While leaving the pictures out, set down only the lines from the one with "Click the red X delete objects icon" through the end of the records, exactly as they stand.

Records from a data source
··········

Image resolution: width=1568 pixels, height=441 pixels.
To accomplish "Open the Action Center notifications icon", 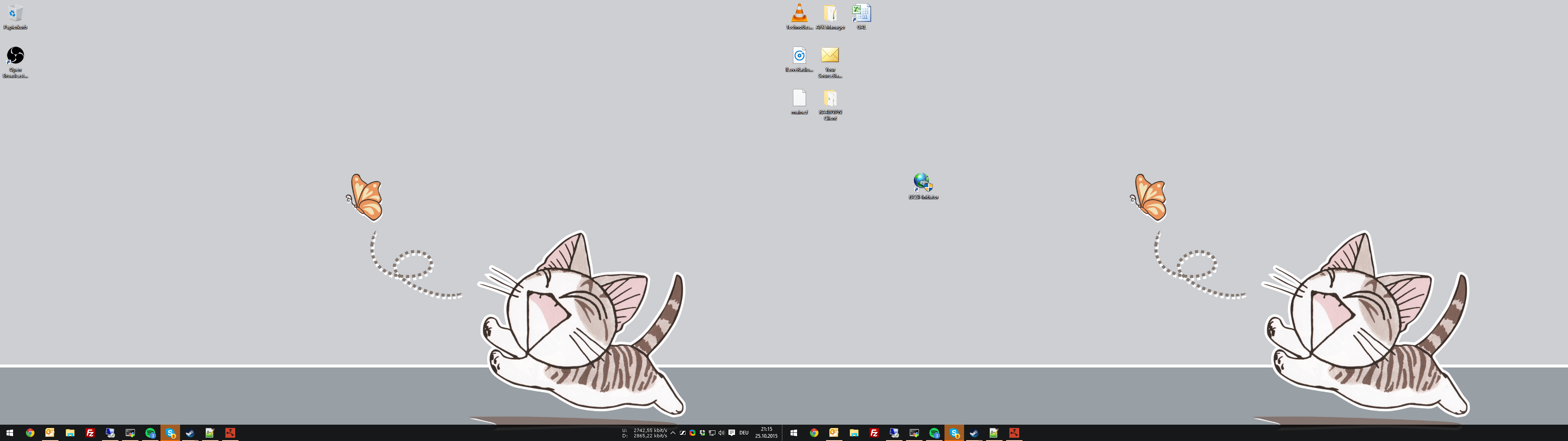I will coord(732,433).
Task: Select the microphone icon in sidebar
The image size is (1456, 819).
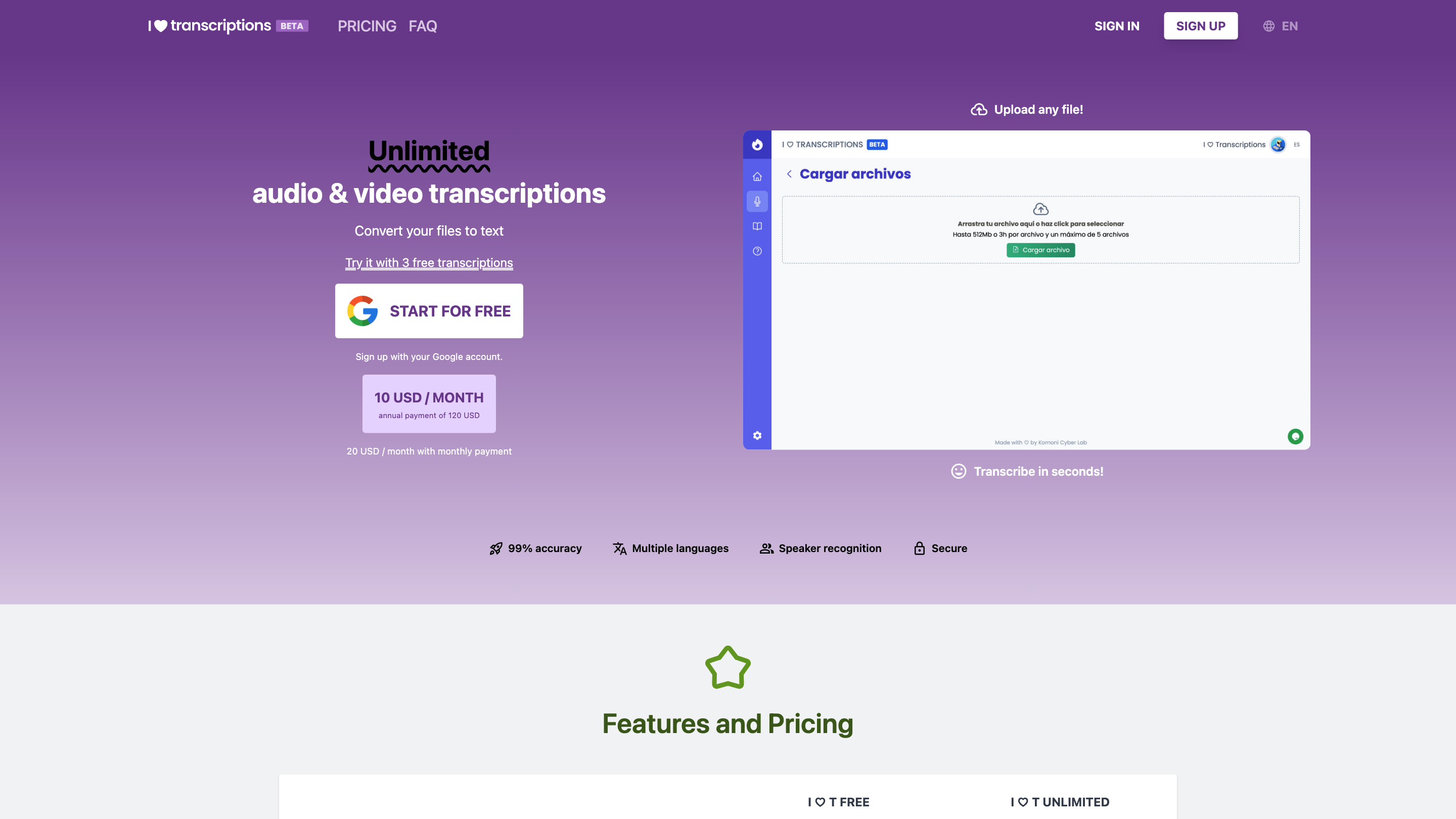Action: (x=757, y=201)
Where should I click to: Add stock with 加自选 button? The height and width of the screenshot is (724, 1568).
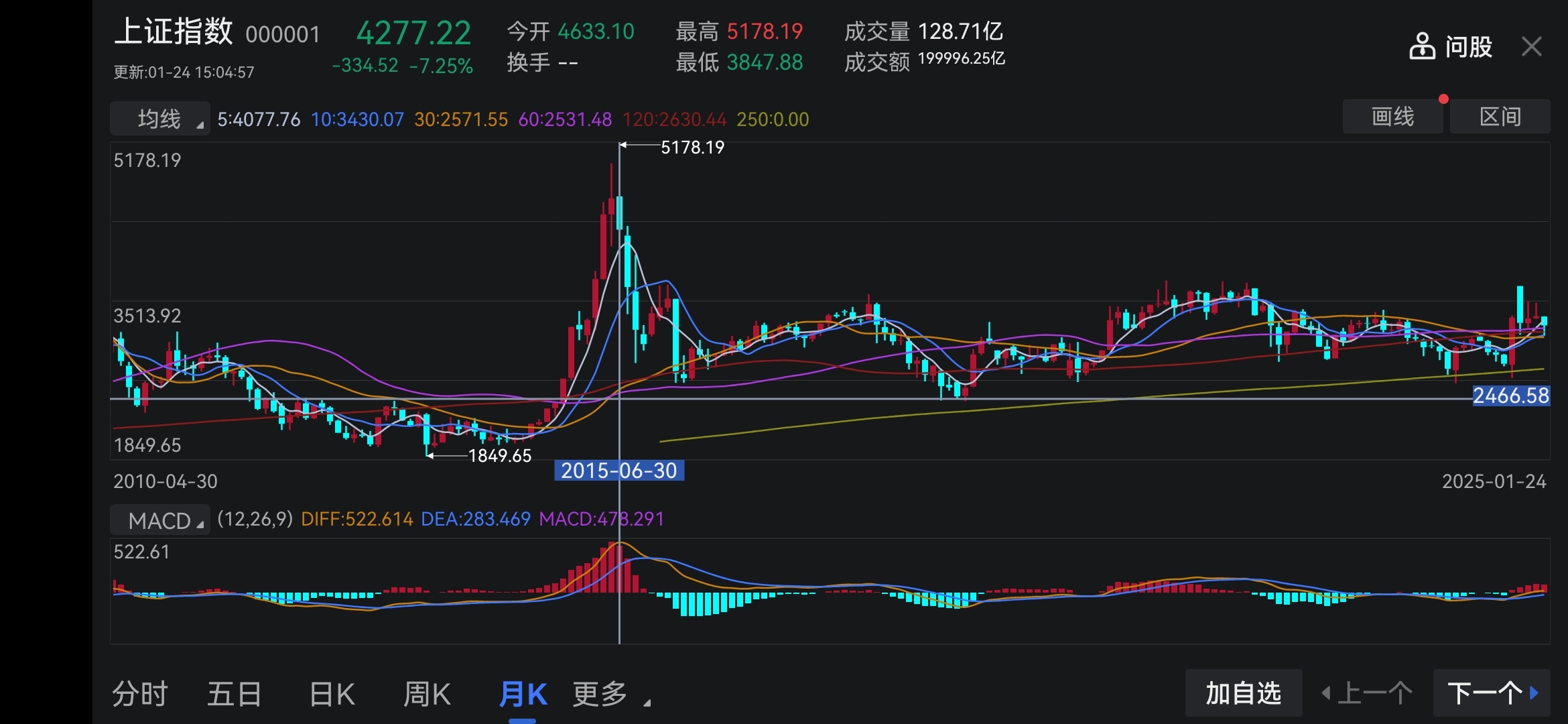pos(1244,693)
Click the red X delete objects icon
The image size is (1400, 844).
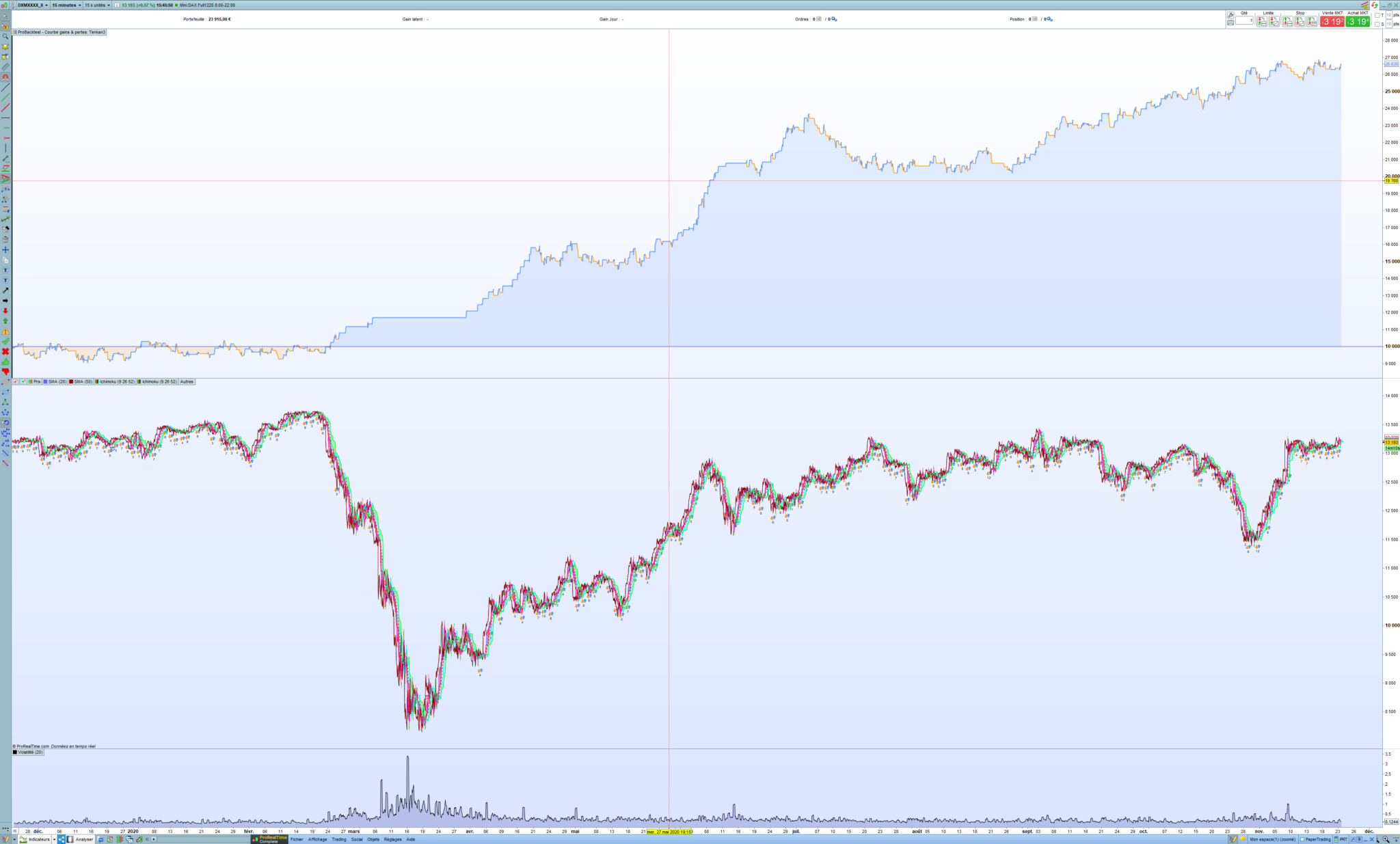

··········

> [Solution to this exercise]
Click the red X delete objects icon
The image size is (1400, 844).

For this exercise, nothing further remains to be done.